[Screen grounding examples]
================================

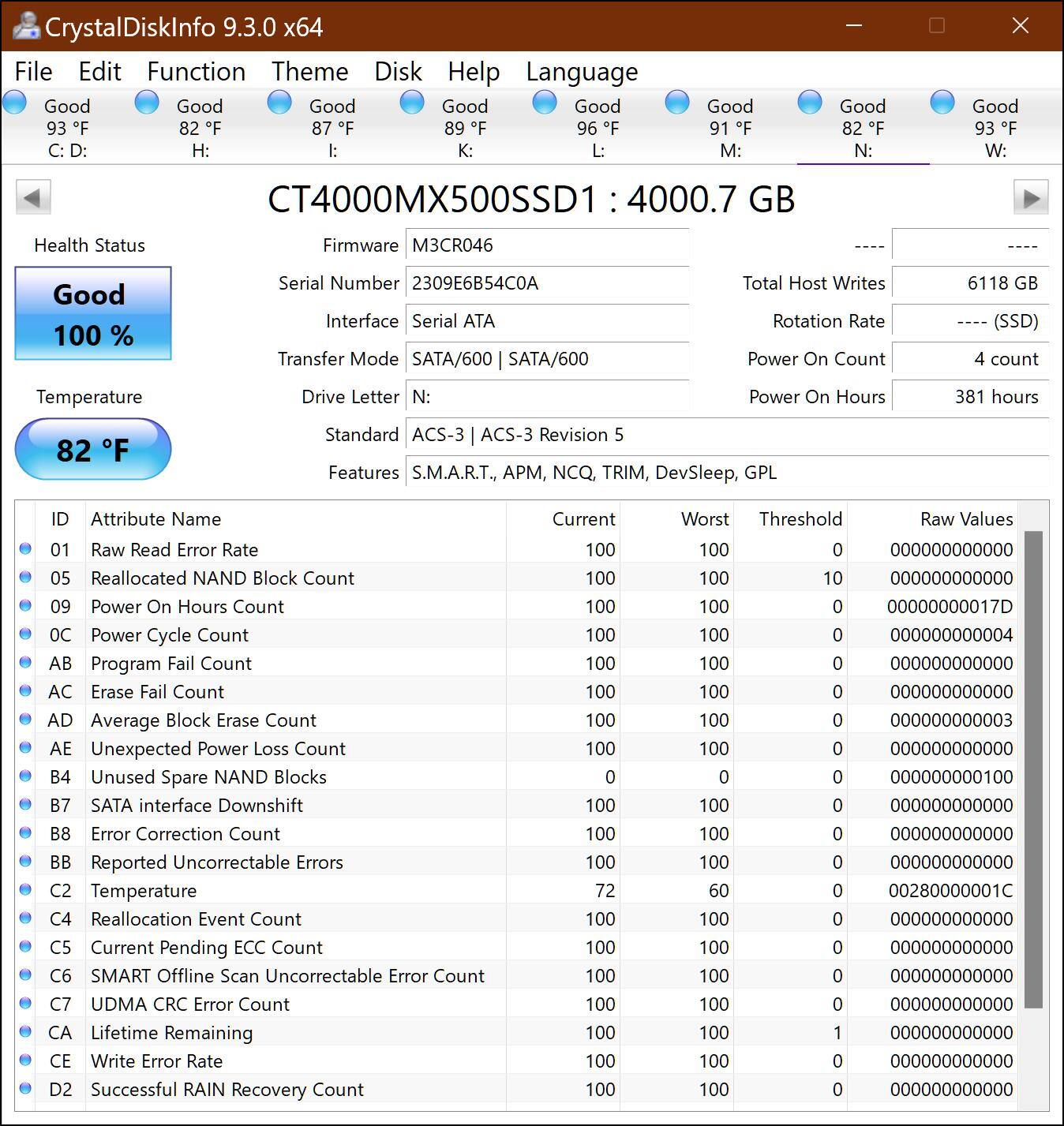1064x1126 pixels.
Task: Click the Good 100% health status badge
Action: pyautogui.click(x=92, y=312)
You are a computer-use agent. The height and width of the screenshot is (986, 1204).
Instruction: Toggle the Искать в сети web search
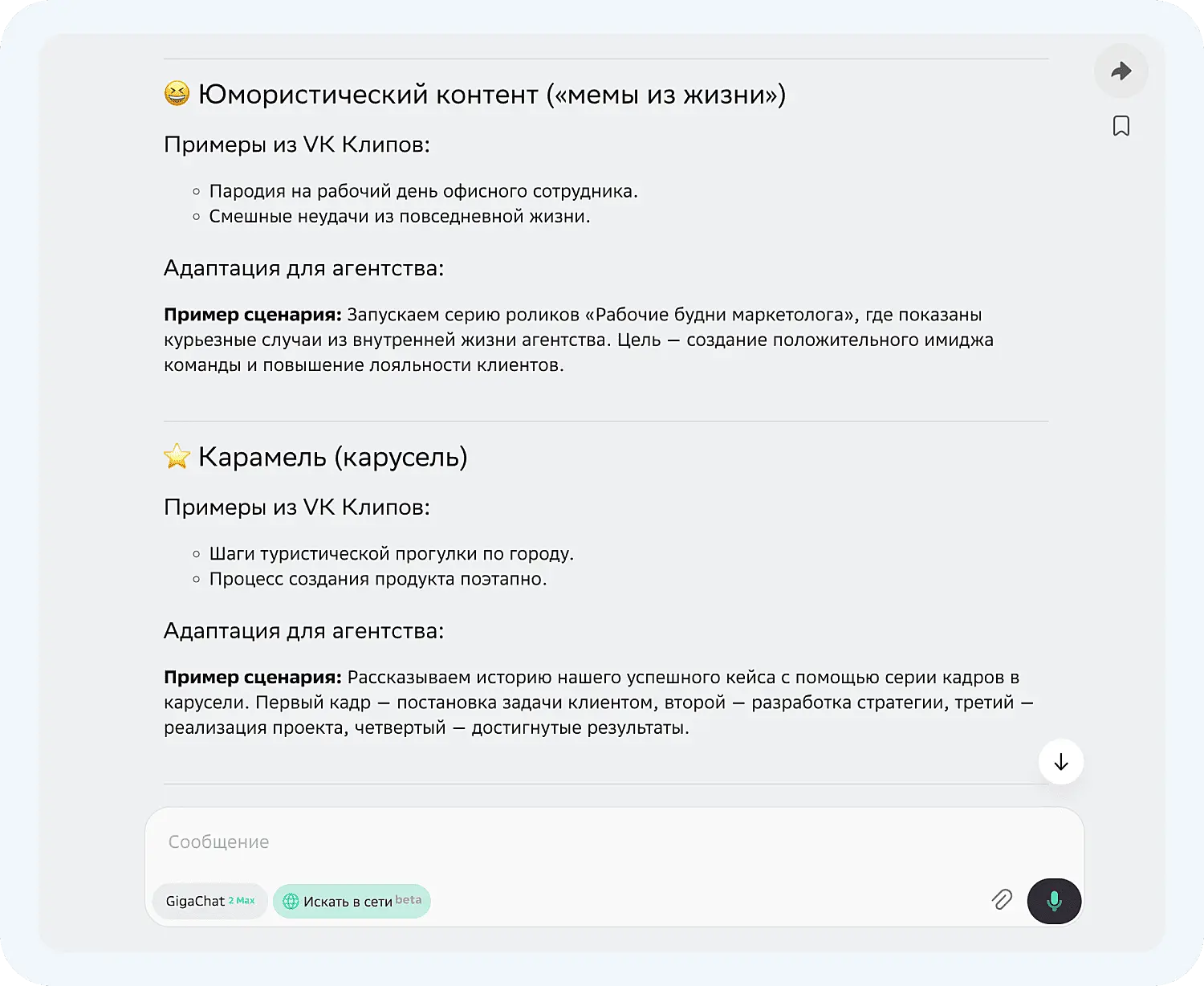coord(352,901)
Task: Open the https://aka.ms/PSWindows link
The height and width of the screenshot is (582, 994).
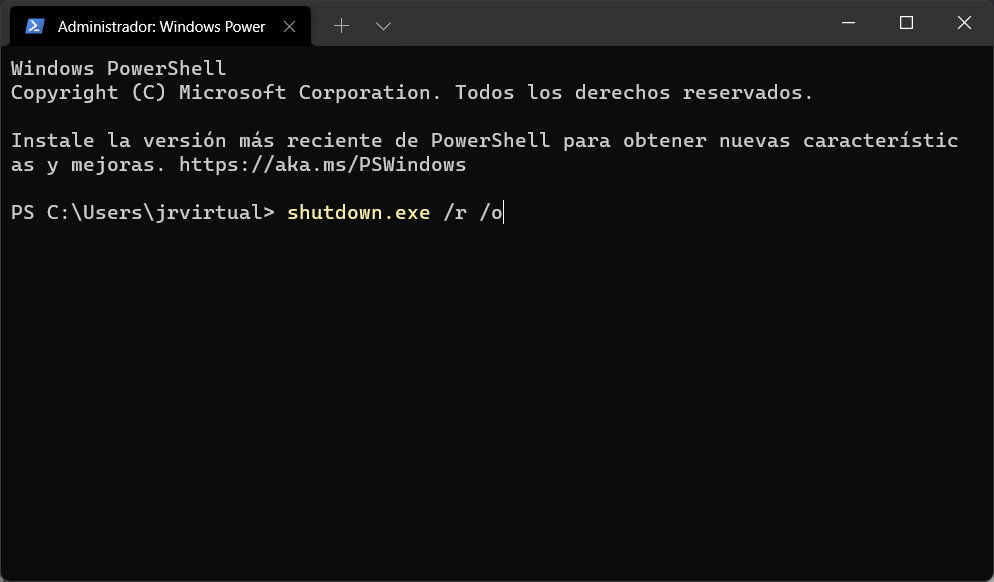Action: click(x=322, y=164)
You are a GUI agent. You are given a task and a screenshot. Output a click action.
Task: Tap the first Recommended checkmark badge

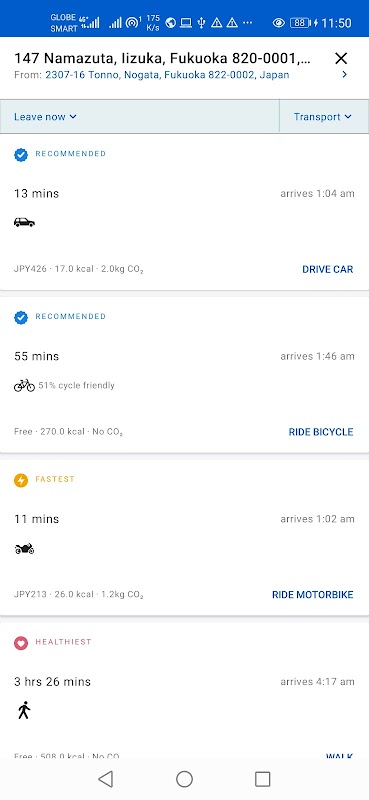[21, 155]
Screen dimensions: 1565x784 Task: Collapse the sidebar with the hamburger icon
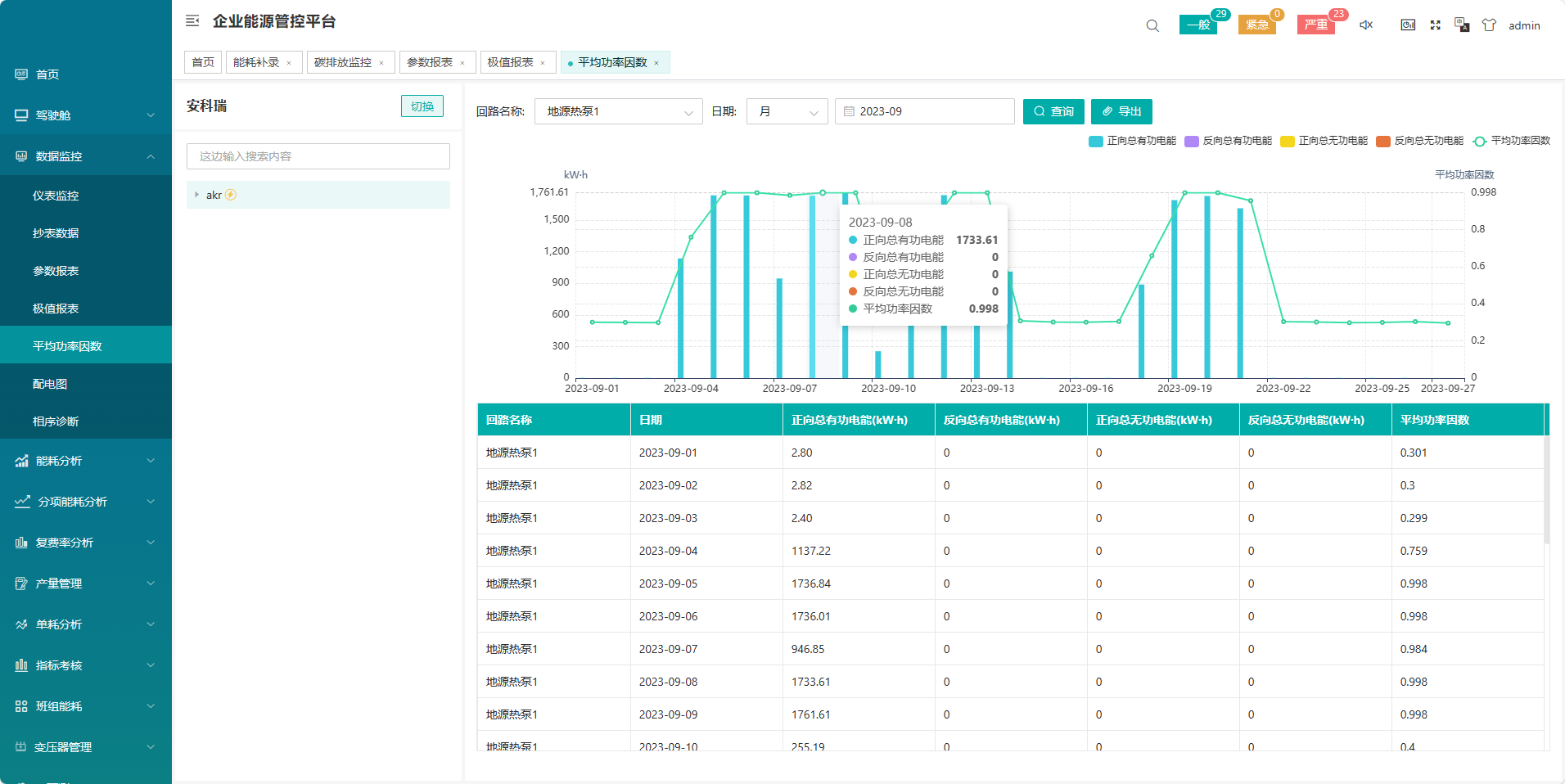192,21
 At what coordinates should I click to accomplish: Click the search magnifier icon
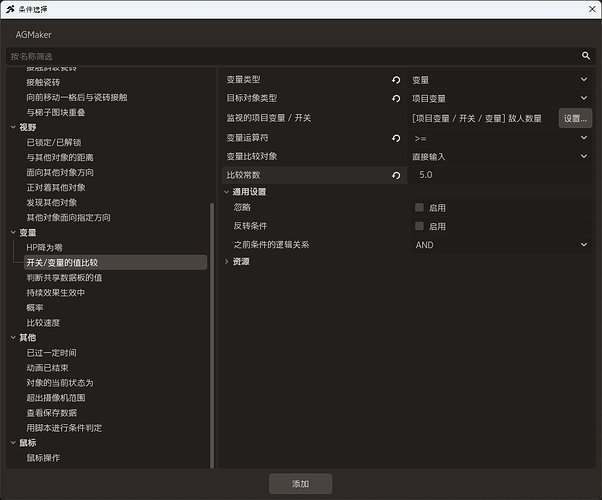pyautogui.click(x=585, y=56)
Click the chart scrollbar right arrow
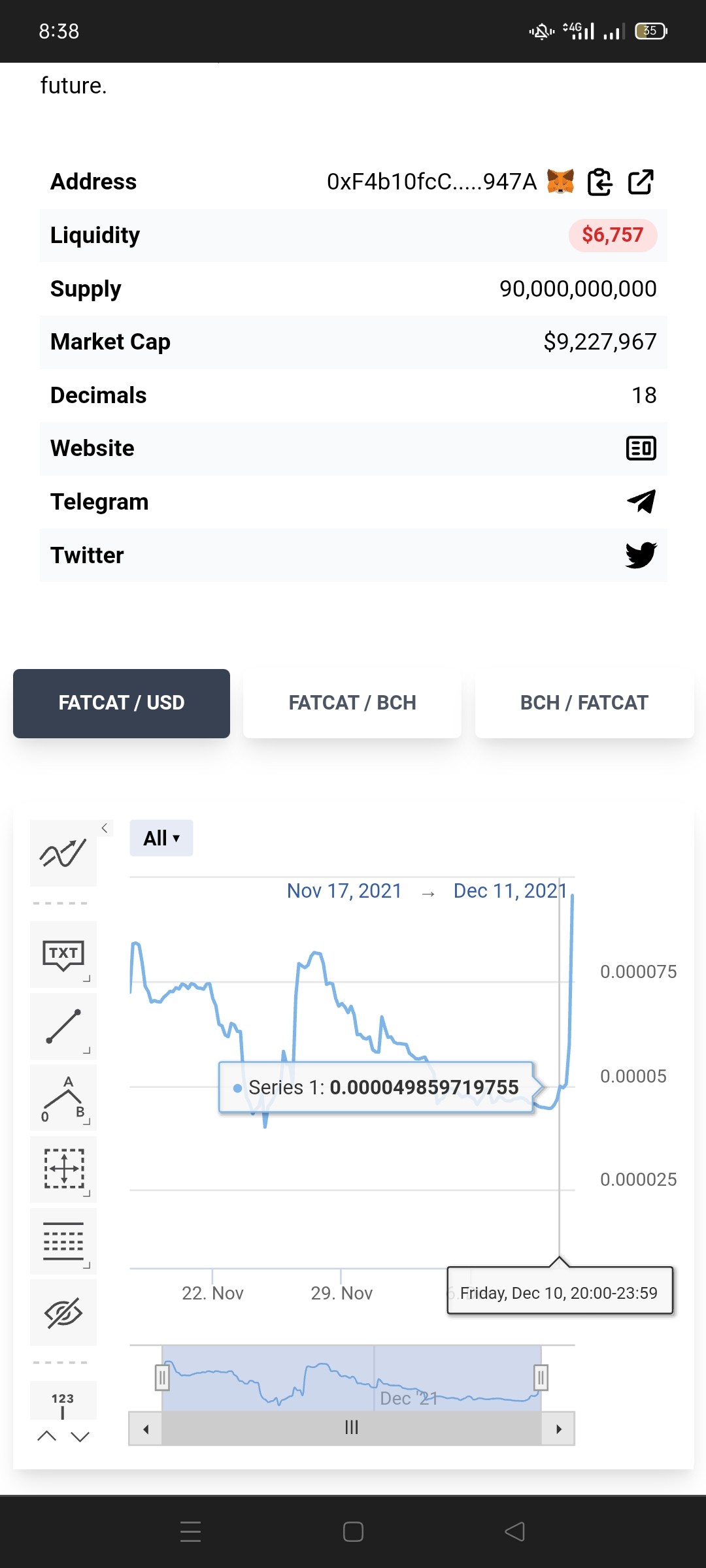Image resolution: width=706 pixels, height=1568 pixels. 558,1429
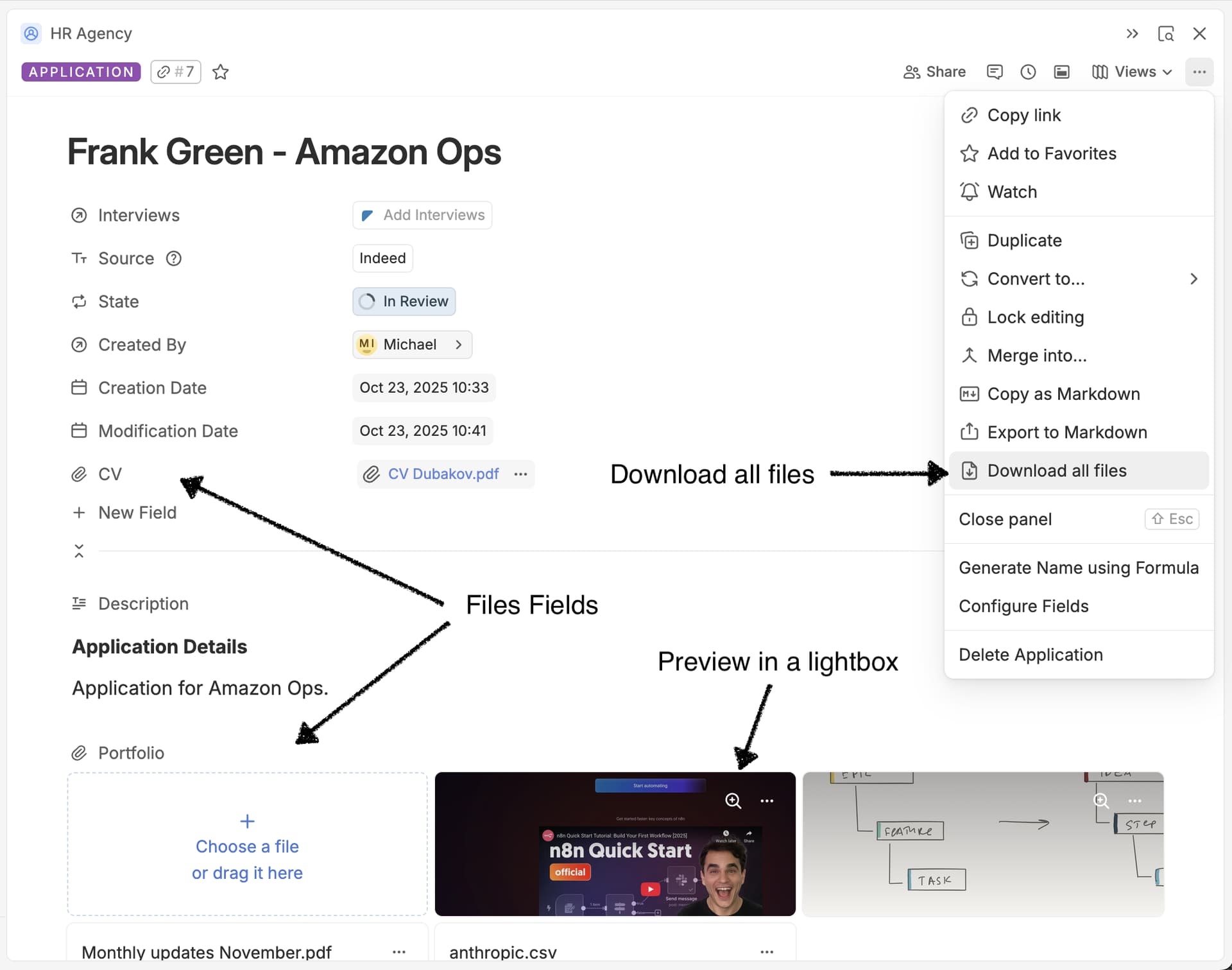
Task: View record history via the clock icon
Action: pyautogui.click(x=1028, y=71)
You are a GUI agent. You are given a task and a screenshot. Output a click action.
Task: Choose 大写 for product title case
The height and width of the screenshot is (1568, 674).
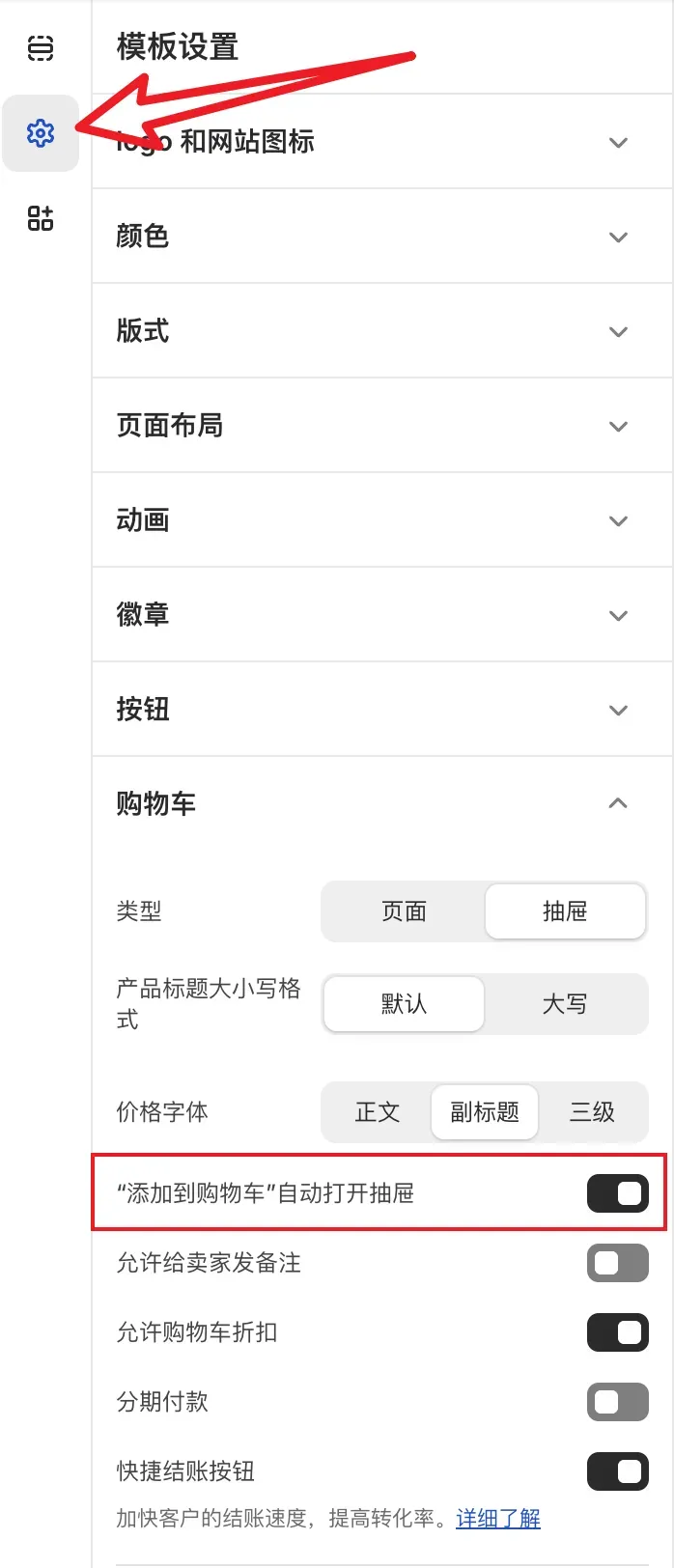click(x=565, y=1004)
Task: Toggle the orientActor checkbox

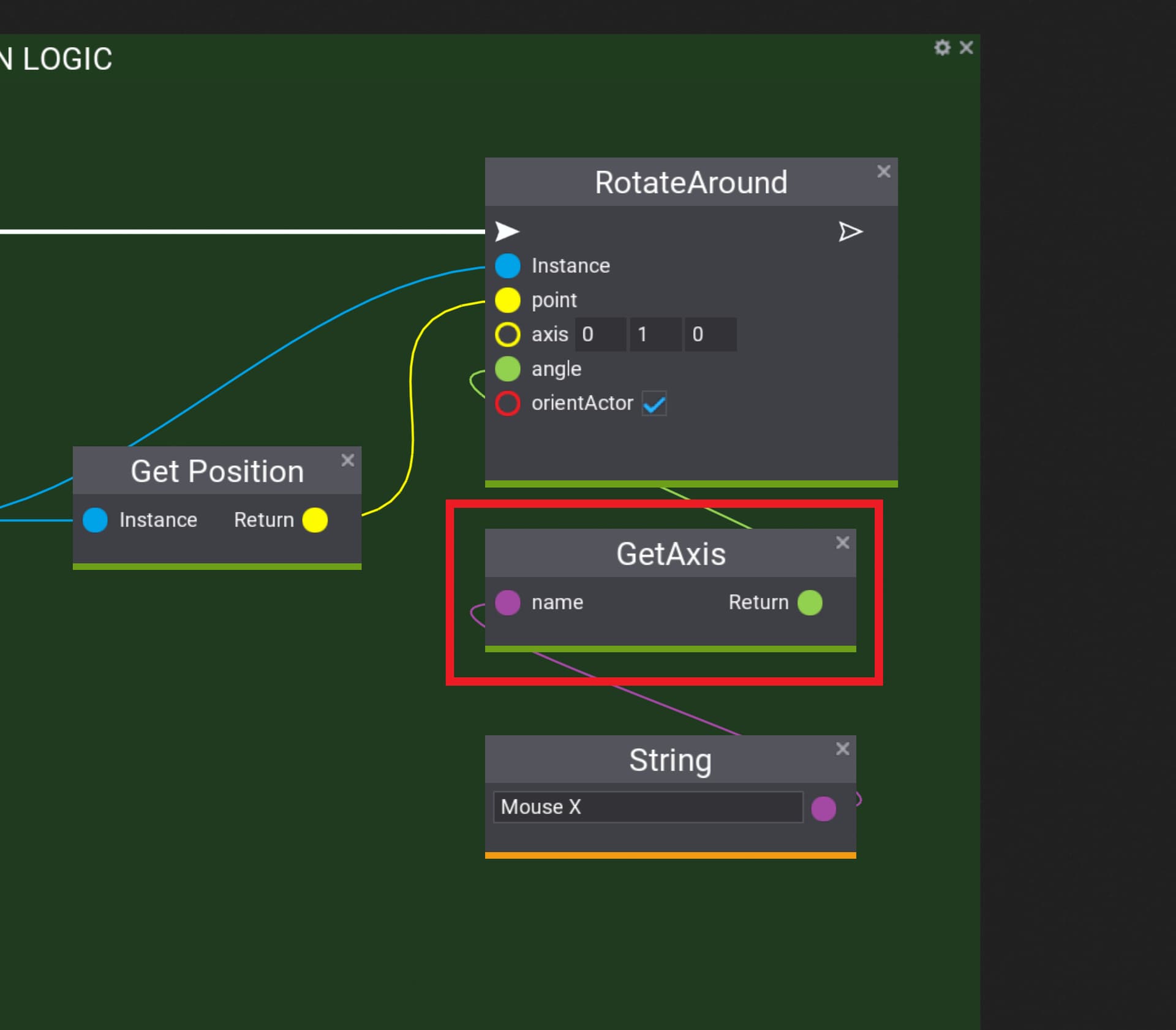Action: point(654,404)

================================

EXERCISE ▸
Please reproduce every item above word for word, leaving the pictures out.

PROBLEM SOLUTION ▸
1064x1126 pixels.
Task: Click the Good 100% health status badge
Action: pyautogui.click(x=92, y=312)
You are a computer-use agent. The height and width of the screenshot is (986, 1204).
Instruction: Toggle the Искать в сети web search
coord(352,901)
Task: Open the https://aka.ms/PSWindows link
The height and width of the screenshot is (582, 994).
Action: click(x=322, y=164)
You are a GUI agent. You are given a task and a screenshot. Output a click action.
Task: Tap the first Recommended checkmark badge

[21, 155]
Screen dimensions: 1565x784 Task: Collapse the sidebar with the hamburger icon
192,21
 At what coordinates should I click to accomplish: Click the search magnifier icon
pyautogui.click(x=585, y=56)
Click the chart scrollbar right arrow
Image resolution: width=706 pixels, height=1568 pixels. 558,1429
Task: View record history via the clock icon
Action: pyautogui.click(x=1028, y=71)
You are a GUI agent. You are given a task and a screenshot. Output a click action.
Task: Choose 大写 for product title case
The height and width of the screenshot is (1568, 674).
click(x=565, y=1004)
Task: Toggle the orientActor checkbox

Action: point(654,404)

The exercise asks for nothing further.